**Your task**:
Copy exactly the lines from the one containing "You are a GUI" through the last line of the records below, including both, and leave out any pictures.
########################################
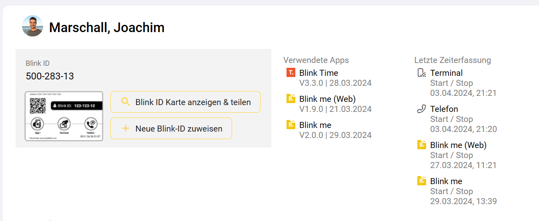Click the Marschall, Joachim name heading

point(107,28)
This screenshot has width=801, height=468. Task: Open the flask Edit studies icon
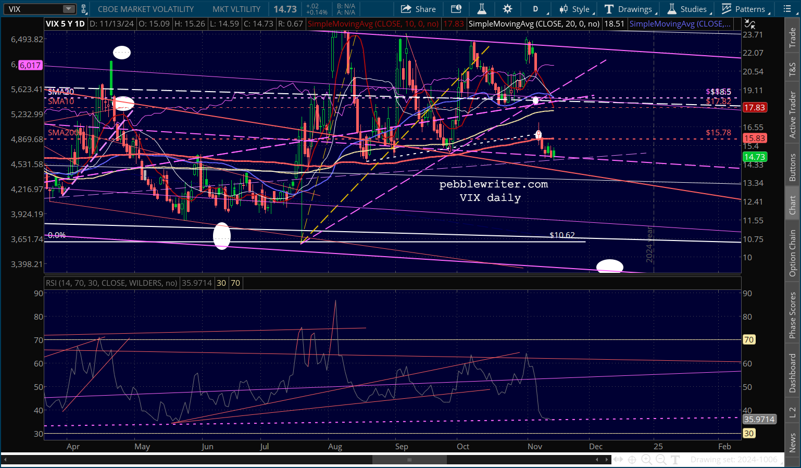482,9
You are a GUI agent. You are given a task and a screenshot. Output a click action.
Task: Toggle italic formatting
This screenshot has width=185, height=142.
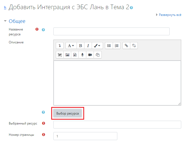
########################################
**Exercise output**:
You are a GUI agent. You are given a task and a screenshot. Output a click action.
Task: Toggle italic formatting
This screenshot has width=185, height=142.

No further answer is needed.